# Record excerpts

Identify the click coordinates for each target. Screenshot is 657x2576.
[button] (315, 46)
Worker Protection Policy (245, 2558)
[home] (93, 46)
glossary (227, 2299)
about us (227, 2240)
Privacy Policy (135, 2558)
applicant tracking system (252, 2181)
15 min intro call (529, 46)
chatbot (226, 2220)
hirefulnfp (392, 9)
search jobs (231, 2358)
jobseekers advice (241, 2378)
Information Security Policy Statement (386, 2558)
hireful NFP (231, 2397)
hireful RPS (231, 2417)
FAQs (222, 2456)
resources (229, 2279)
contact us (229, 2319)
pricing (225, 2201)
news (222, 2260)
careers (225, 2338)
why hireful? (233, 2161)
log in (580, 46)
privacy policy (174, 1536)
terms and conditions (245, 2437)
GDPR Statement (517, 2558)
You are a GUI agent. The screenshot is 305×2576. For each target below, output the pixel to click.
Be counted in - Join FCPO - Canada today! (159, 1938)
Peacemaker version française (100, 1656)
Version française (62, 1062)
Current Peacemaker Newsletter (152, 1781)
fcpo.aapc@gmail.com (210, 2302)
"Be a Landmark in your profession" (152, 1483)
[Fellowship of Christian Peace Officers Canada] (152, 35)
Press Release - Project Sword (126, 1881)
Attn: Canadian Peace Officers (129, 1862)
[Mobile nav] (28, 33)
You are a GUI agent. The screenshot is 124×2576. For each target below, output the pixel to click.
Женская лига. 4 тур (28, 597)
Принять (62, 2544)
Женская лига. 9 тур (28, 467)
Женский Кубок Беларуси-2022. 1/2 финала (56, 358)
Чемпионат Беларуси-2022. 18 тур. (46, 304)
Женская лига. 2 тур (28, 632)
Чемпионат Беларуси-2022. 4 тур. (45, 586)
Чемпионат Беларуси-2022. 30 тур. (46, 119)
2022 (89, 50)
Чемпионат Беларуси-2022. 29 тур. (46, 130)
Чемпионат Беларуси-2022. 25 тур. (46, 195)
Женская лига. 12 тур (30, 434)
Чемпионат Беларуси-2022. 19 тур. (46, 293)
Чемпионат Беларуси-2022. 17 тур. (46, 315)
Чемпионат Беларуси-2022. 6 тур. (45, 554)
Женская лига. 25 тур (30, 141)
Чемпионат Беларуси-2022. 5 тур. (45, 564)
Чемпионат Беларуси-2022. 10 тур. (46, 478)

# Your instructions
Please find every line in the listing that holds the string "output" and copy it.

# Exercise response
You are a GUI agent. The screenshot is 305×2576. For each target below, output the pixel to click.
You are a GUI agent. The screenshot is 124×2576. For each target below, output the pixel to click.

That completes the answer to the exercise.